2. The epoxy resin composition according to claim 1, comprising a silicone-modified epoxy resin (A-1) which is an addition reaction product of Component (A) is a phenyl aralkyl type epoxy resin (A-2) represented by the following formula (5)

(K is an integer of 1 or 2)
The epoxy resin composition according to claim 2, comprising: (C) The component is a linear diorganopolysiloxane unit (siloxane unit (a)) represented by the following formula (2), and

(In the formula, R ² and R ³ are each independently a group selected from a hydroxyl group, an alkyl group having 1 to 3 carbon atoms, a cyclohexyl group, a vinyl group, a phenyl group, and an allyl group; Is an integer)
Siloxane unit (b) represented by the following formula (6)

(Wherein R ⁴ represents a substituted or unsubstituted aryl group or alkaryl group having 6 to 12 carbon atoms)
The epoxy resin composition according to any one of claims 1 to 3, wherein the epoxy resin composition is an organopolysiloxane. The epoxy resin according to any one of claims 1 to 4, wherein the component (C) is an organopolysiloxane having at least one molecular end blocked with a siloxane unit (c) represented by the following formula (7). Composition.
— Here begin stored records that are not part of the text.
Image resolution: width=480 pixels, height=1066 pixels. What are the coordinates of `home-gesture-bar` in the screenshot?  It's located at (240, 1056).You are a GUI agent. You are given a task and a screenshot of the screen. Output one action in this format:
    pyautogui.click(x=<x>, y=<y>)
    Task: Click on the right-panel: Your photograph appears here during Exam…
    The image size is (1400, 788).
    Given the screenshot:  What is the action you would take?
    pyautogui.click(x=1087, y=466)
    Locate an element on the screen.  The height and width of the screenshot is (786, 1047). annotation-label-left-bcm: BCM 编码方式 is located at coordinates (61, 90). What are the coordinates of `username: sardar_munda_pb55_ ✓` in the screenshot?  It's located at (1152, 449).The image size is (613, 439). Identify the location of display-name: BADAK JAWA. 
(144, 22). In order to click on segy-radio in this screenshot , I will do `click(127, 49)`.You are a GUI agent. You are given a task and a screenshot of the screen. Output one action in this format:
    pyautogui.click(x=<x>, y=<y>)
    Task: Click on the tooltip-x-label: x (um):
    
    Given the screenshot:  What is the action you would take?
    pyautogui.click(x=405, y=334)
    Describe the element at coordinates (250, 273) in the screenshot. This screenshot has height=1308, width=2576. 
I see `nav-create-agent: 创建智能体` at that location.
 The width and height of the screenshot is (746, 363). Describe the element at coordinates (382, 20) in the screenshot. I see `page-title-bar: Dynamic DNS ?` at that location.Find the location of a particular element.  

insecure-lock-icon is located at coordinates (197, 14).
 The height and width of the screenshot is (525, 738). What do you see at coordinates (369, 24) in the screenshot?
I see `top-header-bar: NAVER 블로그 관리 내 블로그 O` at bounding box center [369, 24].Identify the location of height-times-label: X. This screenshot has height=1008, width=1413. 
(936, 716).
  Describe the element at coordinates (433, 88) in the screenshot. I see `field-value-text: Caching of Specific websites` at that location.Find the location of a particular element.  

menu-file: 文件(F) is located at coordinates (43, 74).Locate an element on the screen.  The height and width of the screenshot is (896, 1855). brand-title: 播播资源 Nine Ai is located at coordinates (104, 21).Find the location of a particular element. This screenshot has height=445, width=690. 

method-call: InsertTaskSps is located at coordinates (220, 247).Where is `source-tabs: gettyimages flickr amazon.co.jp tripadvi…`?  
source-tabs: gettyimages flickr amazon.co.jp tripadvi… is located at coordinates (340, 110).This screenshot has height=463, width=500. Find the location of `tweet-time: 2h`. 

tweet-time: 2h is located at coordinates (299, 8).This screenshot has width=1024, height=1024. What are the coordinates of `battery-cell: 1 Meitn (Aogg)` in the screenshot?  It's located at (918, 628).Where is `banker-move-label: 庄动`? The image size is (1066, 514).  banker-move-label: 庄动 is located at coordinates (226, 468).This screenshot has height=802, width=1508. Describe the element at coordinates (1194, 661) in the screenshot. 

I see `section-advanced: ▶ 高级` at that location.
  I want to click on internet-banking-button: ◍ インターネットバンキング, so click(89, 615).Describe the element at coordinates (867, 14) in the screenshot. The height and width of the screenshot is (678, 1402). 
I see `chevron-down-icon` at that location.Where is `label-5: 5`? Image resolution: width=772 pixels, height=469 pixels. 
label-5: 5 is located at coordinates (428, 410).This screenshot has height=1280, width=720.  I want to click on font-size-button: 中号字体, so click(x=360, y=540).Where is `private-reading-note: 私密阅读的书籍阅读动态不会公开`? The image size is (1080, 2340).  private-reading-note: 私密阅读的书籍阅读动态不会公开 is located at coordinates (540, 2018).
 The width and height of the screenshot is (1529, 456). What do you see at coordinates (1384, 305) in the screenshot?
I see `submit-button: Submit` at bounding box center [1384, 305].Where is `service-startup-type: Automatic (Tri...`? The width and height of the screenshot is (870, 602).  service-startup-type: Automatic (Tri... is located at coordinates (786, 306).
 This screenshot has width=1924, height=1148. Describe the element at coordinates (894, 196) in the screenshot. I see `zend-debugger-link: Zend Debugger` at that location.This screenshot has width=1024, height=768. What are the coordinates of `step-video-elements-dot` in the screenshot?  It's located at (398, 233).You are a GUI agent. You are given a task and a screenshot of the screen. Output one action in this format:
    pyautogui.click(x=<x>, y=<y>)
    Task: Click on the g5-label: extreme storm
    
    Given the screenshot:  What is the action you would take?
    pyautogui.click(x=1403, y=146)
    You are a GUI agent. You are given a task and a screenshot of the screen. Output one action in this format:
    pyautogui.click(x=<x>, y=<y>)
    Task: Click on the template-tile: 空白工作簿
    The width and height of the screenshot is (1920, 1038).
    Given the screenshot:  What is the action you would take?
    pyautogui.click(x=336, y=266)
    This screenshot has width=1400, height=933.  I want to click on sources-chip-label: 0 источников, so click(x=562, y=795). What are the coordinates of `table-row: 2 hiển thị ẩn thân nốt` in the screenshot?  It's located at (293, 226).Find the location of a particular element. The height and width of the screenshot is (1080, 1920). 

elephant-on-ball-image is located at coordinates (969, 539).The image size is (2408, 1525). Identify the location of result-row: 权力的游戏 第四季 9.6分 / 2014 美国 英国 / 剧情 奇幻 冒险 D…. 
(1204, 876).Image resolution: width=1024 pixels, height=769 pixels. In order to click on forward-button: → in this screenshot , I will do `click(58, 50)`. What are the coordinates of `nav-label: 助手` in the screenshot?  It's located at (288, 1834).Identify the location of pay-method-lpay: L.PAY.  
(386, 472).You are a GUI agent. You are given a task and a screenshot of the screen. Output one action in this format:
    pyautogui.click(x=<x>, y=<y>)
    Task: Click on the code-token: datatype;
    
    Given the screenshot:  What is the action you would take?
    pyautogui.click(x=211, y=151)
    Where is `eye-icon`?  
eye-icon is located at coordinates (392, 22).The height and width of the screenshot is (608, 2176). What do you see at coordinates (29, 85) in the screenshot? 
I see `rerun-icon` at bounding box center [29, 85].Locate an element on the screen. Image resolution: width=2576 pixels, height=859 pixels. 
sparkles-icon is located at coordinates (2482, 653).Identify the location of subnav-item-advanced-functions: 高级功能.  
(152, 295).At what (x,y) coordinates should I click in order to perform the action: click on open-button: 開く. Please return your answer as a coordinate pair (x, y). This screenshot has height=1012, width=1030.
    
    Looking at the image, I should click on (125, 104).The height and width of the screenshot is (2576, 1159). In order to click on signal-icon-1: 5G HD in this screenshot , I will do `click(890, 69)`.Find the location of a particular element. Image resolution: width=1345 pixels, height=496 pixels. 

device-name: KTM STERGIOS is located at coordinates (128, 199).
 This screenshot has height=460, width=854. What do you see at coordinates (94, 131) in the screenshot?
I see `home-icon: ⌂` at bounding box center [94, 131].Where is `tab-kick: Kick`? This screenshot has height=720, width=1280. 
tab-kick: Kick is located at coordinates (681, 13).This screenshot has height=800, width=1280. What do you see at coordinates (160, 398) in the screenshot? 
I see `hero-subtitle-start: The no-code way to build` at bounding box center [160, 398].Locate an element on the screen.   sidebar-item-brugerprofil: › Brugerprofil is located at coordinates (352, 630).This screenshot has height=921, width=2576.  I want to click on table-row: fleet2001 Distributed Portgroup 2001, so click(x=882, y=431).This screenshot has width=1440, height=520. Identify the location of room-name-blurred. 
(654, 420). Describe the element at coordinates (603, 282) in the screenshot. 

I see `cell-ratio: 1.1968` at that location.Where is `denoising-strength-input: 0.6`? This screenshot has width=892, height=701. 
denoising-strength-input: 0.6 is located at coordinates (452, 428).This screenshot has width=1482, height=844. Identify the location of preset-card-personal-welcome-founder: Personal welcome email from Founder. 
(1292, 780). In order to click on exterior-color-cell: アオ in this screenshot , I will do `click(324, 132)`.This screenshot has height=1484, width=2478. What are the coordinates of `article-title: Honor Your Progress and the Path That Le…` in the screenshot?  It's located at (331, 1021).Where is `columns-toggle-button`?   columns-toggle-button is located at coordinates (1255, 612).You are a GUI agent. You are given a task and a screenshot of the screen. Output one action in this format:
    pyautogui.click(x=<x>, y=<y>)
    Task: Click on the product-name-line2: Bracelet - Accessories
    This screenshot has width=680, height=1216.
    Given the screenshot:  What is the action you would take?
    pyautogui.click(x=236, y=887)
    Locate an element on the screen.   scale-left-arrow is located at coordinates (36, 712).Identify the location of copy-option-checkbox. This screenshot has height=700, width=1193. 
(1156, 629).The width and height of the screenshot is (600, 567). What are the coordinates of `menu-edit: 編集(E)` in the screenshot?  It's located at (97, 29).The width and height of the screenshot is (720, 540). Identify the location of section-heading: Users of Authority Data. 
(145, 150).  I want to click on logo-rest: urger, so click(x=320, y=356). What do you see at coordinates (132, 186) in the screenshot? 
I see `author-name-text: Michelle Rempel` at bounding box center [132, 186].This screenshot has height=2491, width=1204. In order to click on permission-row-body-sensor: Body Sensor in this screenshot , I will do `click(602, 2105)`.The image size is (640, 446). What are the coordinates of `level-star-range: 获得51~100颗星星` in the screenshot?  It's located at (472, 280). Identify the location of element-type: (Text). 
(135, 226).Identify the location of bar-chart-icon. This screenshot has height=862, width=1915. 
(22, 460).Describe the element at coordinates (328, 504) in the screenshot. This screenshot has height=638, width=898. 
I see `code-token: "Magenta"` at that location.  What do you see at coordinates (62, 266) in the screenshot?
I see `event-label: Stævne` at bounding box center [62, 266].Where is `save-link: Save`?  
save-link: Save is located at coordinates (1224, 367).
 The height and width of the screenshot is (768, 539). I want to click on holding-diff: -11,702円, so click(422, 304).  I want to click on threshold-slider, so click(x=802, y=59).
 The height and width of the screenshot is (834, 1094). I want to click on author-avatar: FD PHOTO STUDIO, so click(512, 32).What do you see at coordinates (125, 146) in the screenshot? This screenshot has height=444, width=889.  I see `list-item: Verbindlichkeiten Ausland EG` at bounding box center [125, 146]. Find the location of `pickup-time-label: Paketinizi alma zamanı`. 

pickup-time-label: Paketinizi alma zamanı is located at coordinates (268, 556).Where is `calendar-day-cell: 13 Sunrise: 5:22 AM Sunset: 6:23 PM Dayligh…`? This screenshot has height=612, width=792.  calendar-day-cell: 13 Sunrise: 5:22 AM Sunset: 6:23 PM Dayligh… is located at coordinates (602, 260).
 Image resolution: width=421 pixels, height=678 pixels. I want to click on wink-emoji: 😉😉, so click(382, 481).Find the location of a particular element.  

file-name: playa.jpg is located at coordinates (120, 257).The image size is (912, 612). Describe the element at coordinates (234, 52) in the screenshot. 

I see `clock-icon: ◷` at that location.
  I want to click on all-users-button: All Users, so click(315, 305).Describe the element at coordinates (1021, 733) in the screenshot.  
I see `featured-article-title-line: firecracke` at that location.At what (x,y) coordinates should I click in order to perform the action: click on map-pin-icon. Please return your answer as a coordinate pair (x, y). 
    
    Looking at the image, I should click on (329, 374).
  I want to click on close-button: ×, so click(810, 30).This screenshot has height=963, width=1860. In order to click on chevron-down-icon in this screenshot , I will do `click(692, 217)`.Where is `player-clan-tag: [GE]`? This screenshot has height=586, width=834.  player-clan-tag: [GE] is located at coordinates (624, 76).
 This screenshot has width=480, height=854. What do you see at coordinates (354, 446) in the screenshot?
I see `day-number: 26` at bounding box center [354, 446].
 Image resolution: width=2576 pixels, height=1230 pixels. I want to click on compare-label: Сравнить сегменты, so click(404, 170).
(Wherein R ² is the same as above, R ⁵ is an alkenyl group or hydroxyl group having 2 to 8 carbon atoms, and x is an integer of 1 to 3) The epoxy resin composition according to any one of claims 1 to 5, wherein the component (B) is a phenol resin curing agent. The epoxy resin according to claim 6, wherein the blending amount of the component (B) is such that the phenol group in the component (B) is 0.4 to 2.0 mol with respect to 1 mol of the epoxy group in the component (A). Composition. (D) The inorganic filler is further included in an amount of 300 to 1,100 parts by mass with respect to 100 parts by mass of the total amount of the component (A) and the component (B). Epoxy resin composition. The epoxy resin composition according to claim 8, wherein the component (D) is at least one selected from the group consisting of silica, alumina, magnesium oxide, aluminum hydroxide, and titanium oxide. (F) Any one of Claims 1-9 which further contain a silane coupling agent in the quantity used as 0.1-2.0 mass parts with respect to 100 mass parts of total amounts of (A) component and (B) component. The epoxy resin composition according to item.   The epoxy resin hardened | cured material formed by hardening | curing the epoxy resin composition of any one of Claims 1-10. A semiconductor device having the cured epoxy resin according to claim 11.